Letters to the Editor: East Rockaway, Lynbrook

May 16-22, 2013

Posted

Needs relief from sewage smell

To the Editor:

On Monday, my wife and I were asked to attend our grandson’s lacrosse game being played on a field in Bay Park. We were a little late, so when I parked the car we immediately opened the doors to rush onto the field. I got about two steps from my car when I was enveloped by an odor so foul that it stopped me in my tracks. The smell was overpowering to the point that I thought I would get sick to my stomach. My wife took one breath and immediately got back in the car and closed the windows.
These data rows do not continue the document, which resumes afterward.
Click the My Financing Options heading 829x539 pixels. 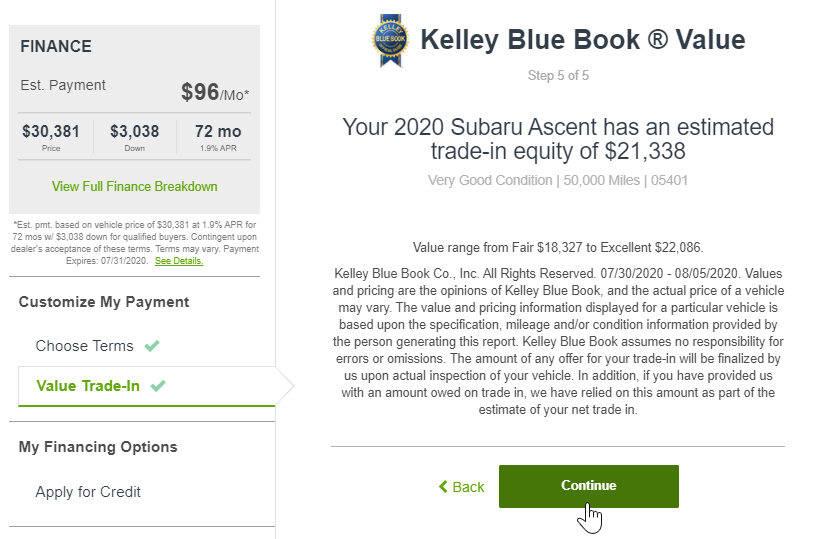(x=98, y=447)
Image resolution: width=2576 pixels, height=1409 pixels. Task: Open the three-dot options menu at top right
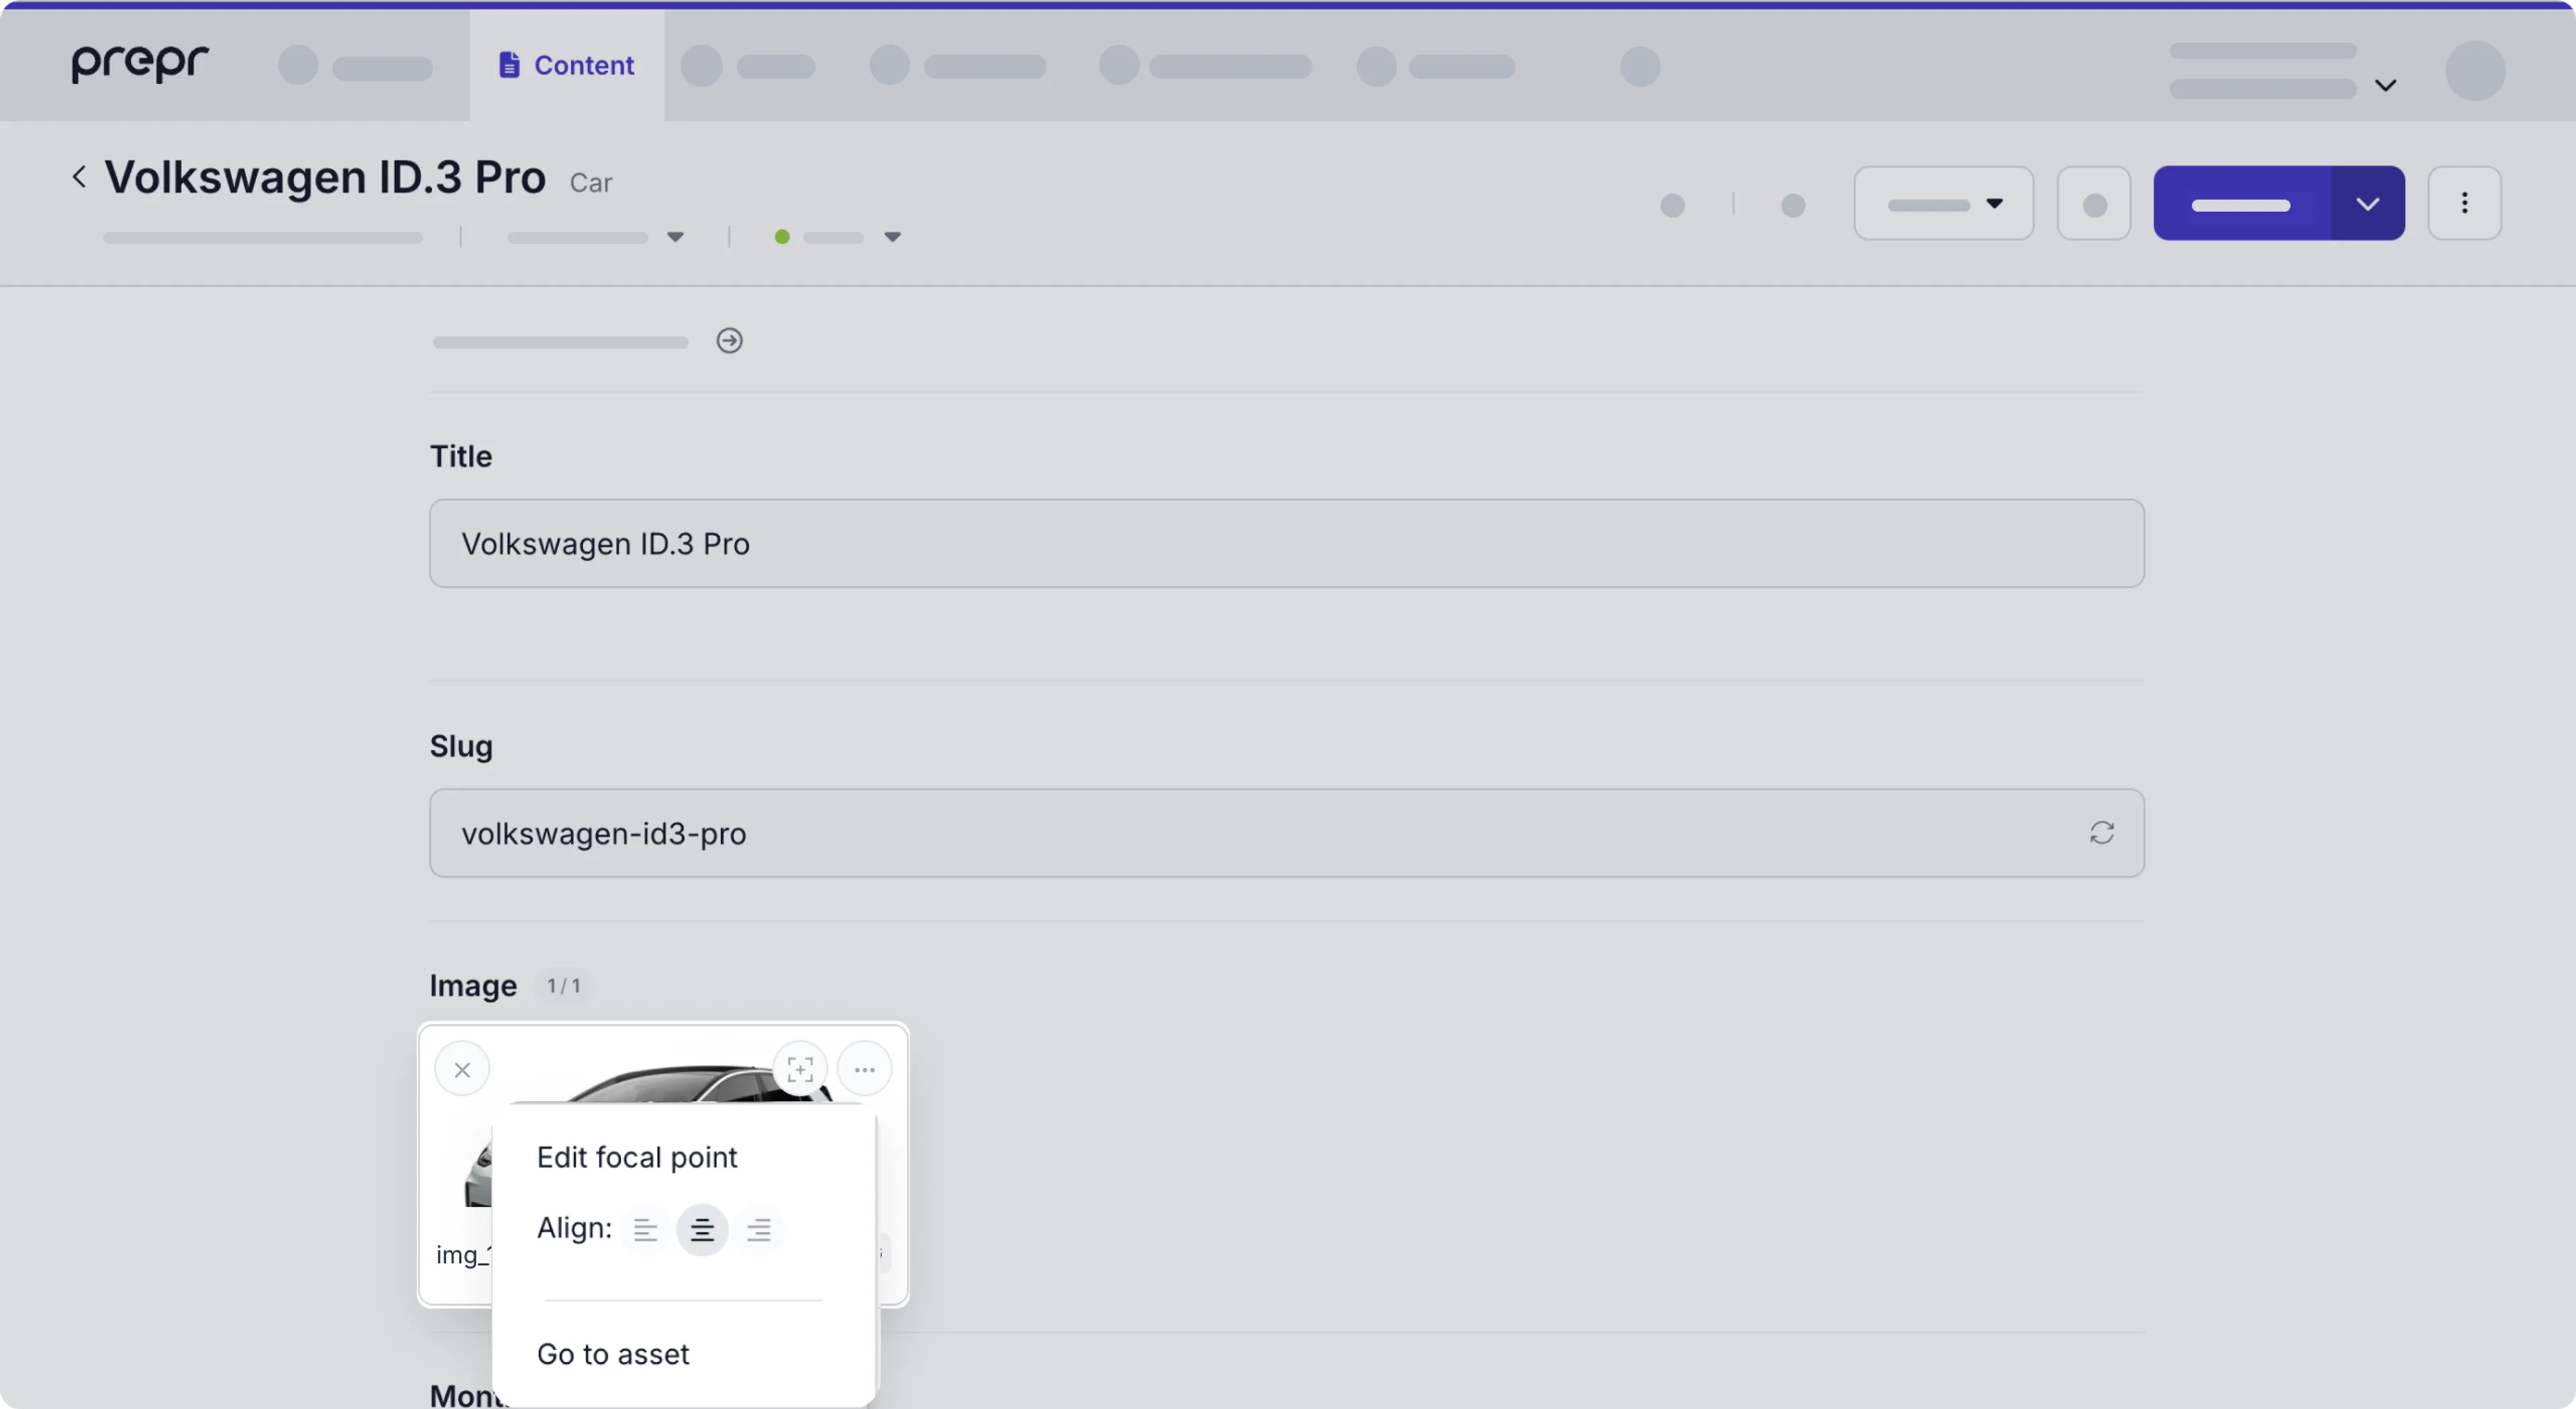pos(2464,203)
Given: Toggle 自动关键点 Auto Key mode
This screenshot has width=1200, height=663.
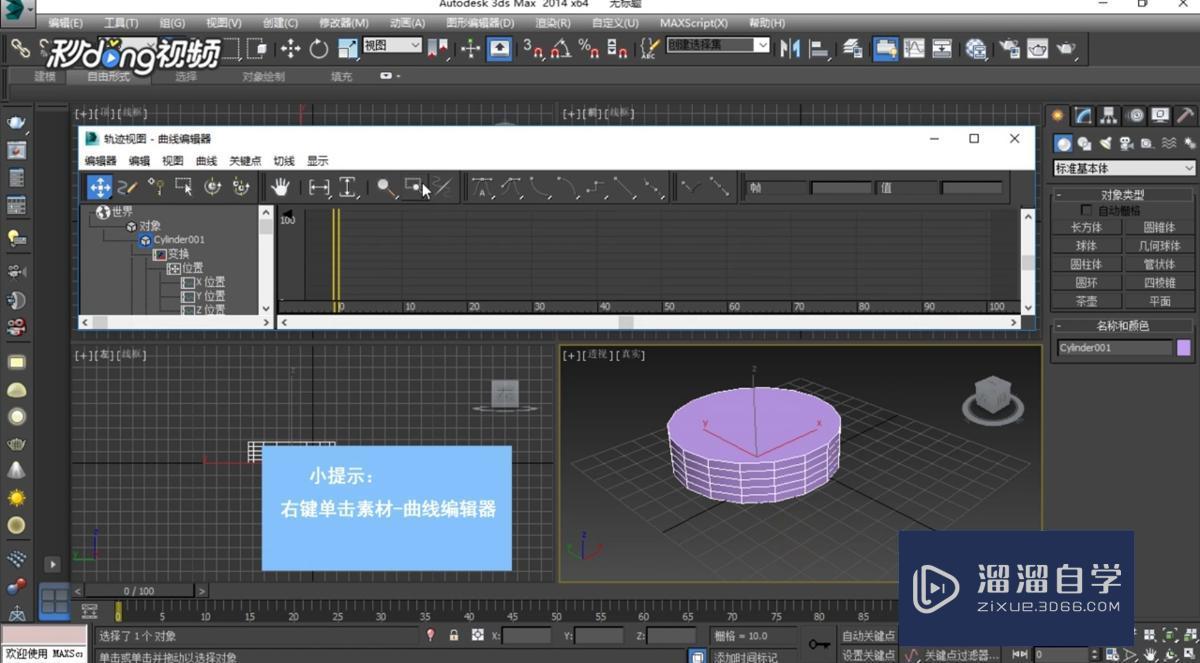Looking at the screenshot, I should point(866,634).
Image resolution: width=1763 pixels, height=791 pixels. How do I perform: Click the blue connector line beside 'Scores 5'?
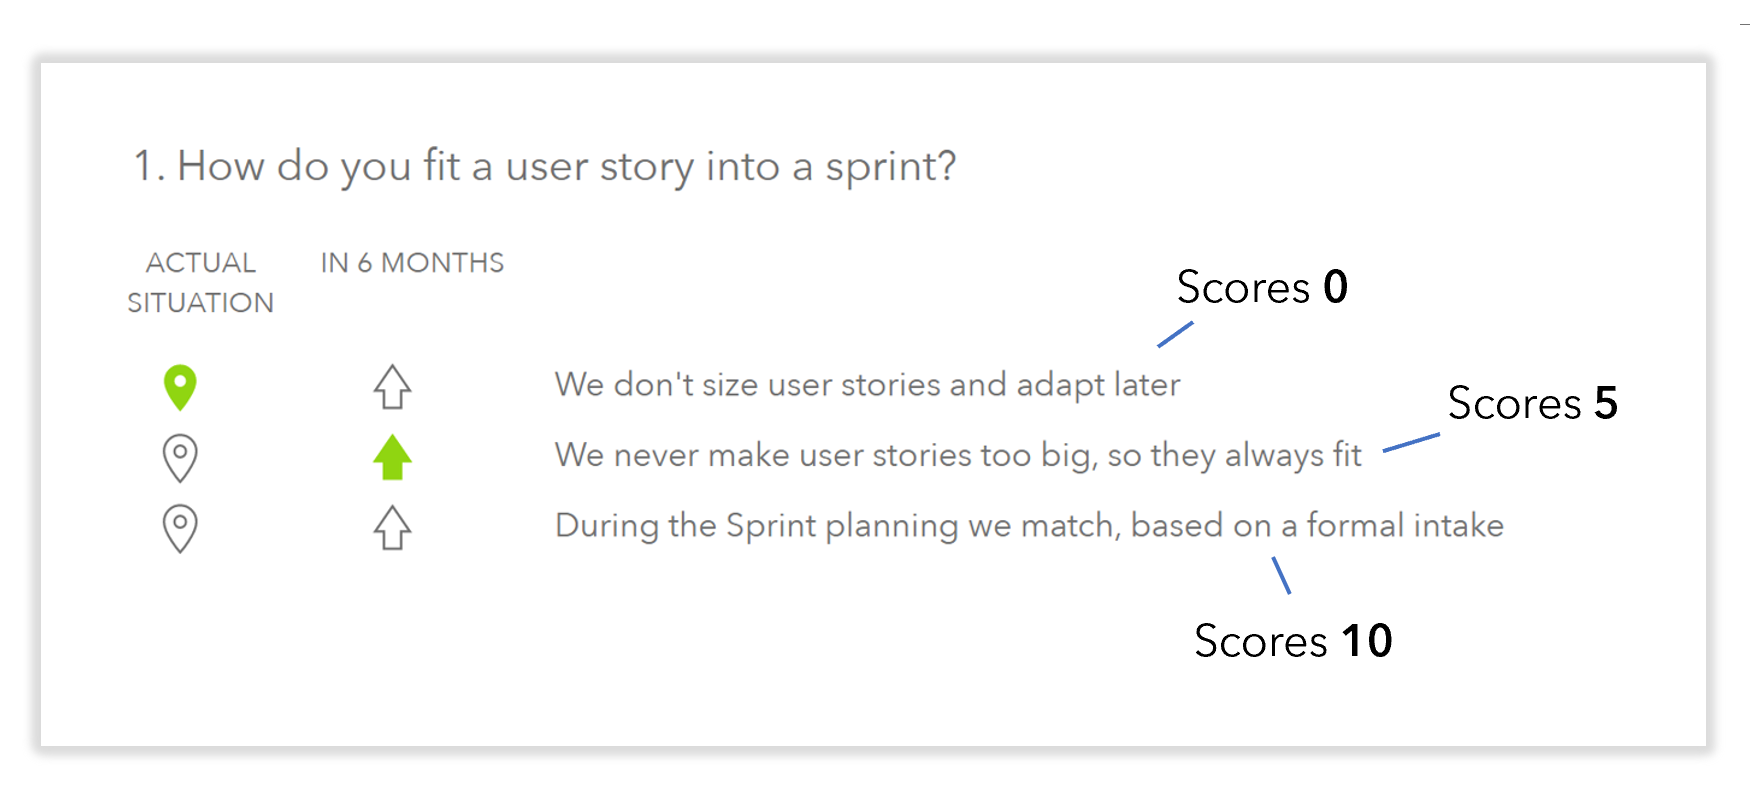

  I am a native of East Rockaway, and since the Nassau County Sewage Treatment Facility (we used to call it ‘the plant’)  was constructed, I have unfortunately become accustomed to the unpleasant smells coming from there. This, however, was far and above the worst I have ever experienced. The few people who were trying to watch the game were all trying to cover their noses in an attempt to filter out the odor. The fans of the opposing team were all asking what was causing the smell and saying among themselves, “How could anyone live in this village?” When the game ended, the opposing team sprinted for their bus so that they could leave the area as quickly as possible.

  Last week, there was another failure at the plant that resulted in a sewage spill that further polluted Hewlett Bay and the waterways leading from East Rockaway to the Atlantic Ocean. Our beaches are supposed to open in less than a month. Who in their right mind would let their family go swimming in the local waters or eat any fish caught there? Can anyone imagine the outcry if something like this were to occur in the Hamptons or just about anywhere on the North Shore of Long Island? The fallout would have the local, state and federal politicians falling over each other to find a speedy solution.

  When are East Rockaway, Bay Park and Oceanside — which also gets the odor from the plant — going to get some relief? When will Sandy money, being distributed by the state and federal governments, reach us in the “bathroom community” of Nassau County? And yes, I have heard our village called by that name.